While this bias to forgiveness might be most obvious regarding issues of race and representation, it’s equally likely when it comes to gender. According to McDonald, too few critics challenge films that sideline the inner lives of women. “What’s more insidious is an acceptance of the male gaze as a neutral gaze, as the objective truth, because it’s just so damn predominant. And I think critics get lazy and they don’t challenge it … After a while, female characters who don’t have much to do or say becomes the status quo, and few critics challenge that,” she said.
IDENTITY OVER EVERYTHING?
One of the main critiques of the push for more diversity in criticism is that it shouldn’t matter what a critic’s identity is, because a good film is a good film. Supposedly, the cream rises to the top, and all minority filmmakers have to do is to make excellent art. But what the critique doesn’t acknowledge that our very ideas about what constitutes “excellence” are shaped by the long history of privileging the work of straight white men. Anything that deviates from the norm is considered obscure or niche.

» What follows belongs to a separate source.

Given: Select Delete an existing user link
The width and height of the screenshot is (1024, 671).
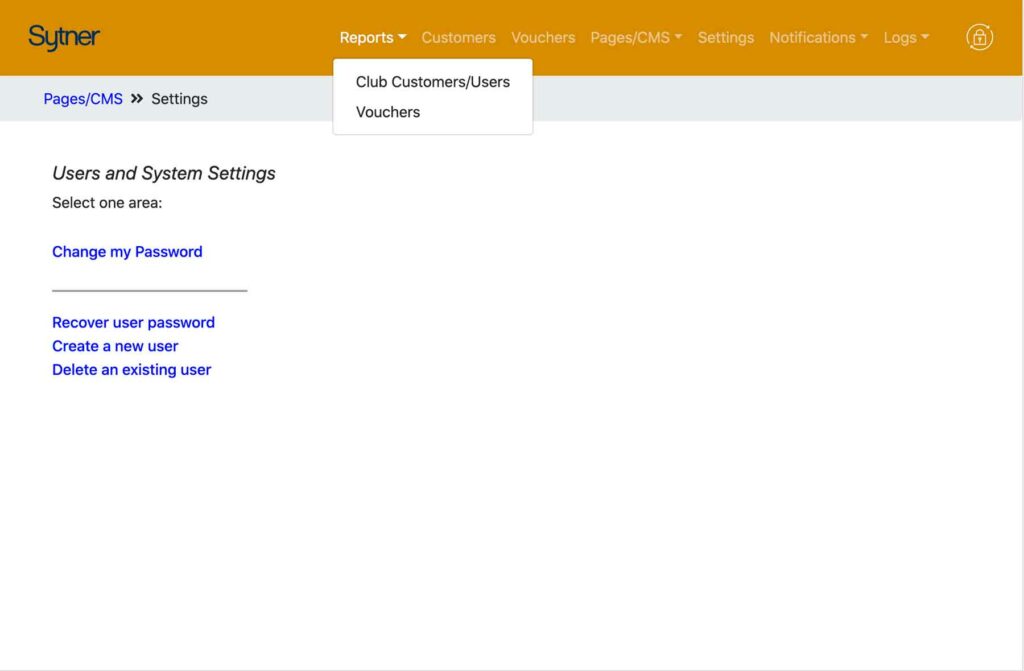Looking at the screenshot, I should (131, 370).
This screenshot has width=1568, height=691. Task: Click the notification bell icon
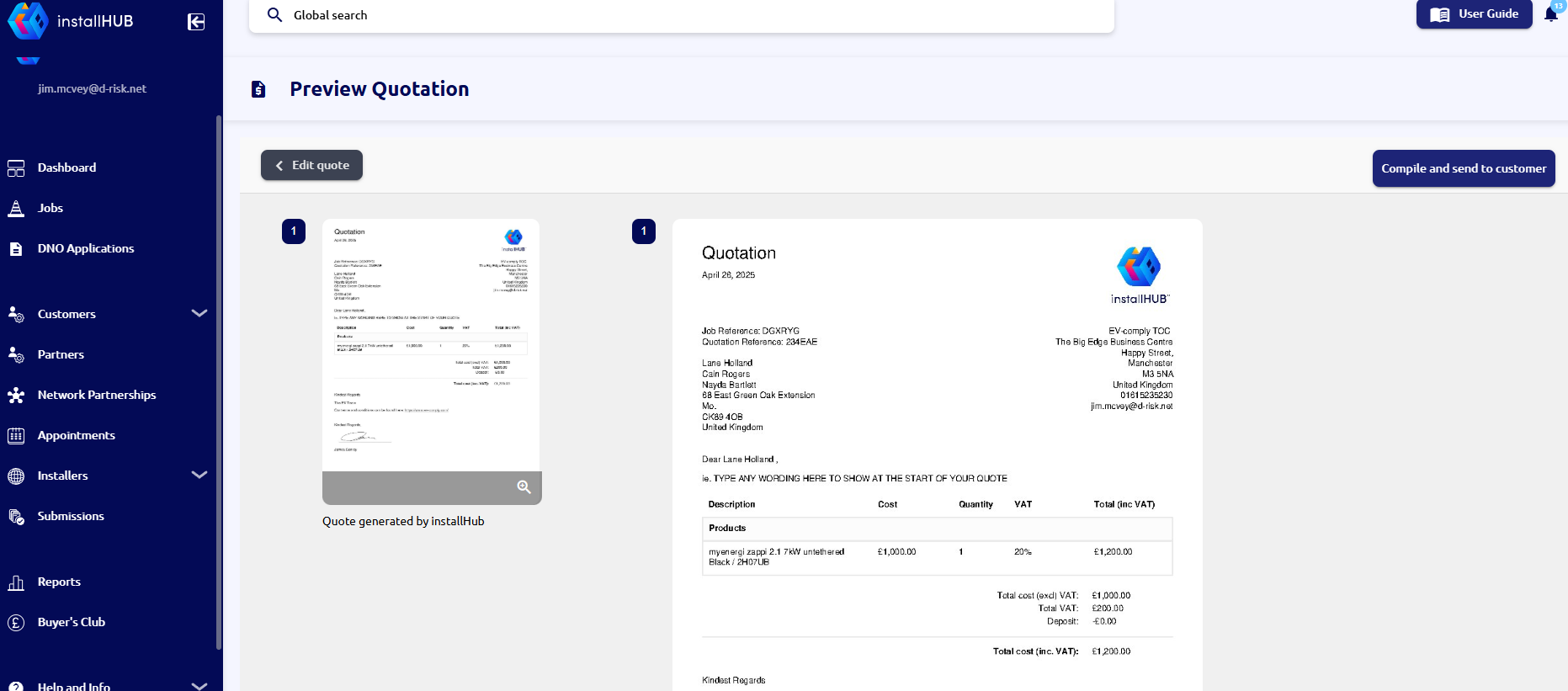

One of the ways this can be seen most clearly is in the designation of any film with a majority Black cast as a “Black film” regardless of the subject matter the story. As McDonald says:
“[I]t is the soft bigotry of low expectations that always seems to accompany films with majority-minority casts. I think the conversation about this has evolved in the past few years […] but when it comes to more pop-py POC films that are aimed at a broader audience, like say Girls Trip, or The Best Man Holiday, there’s always a surprise when they do well at the box office! Why be surprised? Black people over-index when it comes to the ticket-buying audience.”
But a critic’s identity can and does “add value” so to speak to the reviews they produce. Having a perspective that isn’t usually present in the mainstream means that they are able to see and highlights aspects of a film that might otherwise be overlooked. As Castillo says, “I understand choreography and how the body moves, which is helpful anytime dance is a part of a movie. Why can’t my lived experience as a Latina be as much as an asset to my criticism as my experience as a dance teacher?”
The 2018 study entitled “Thumbs Down 2018: Film Critics and Gender, and Why It Matters” conducted by the Center for the Study of Women in Television and Film concluded that “in every type of media outlet, male reviewers dramatically outnumber female reviewers” and showed how that gender imbalance can affect everything to how the film’s directors are described to how positively the films are rated. Nearly every analysis of the state of criticism shows that the lack of female critics and critics of color has a measurable effect on the consensus around a film. It’s heartening to see that many institutions like Rotten Tomatoes, Toronto International Film Festival, and Sundance Film Festival are making an active effort to offset this imbalance by reviewing their strict policies on credentialism to allow for a diversity of voice to participate in the discussions we have about the stories we tell. Concrete efforts to diversify the critic pool is the only way to ensure that not only do more diverse creators get a fair assessment of their work, but that the conversations around their films will broadly and comprehensively evaluate the movie from a variety of perspectives that might matter to moviegoers.
It’s not just about the stories. Journalism is also about who is telling them.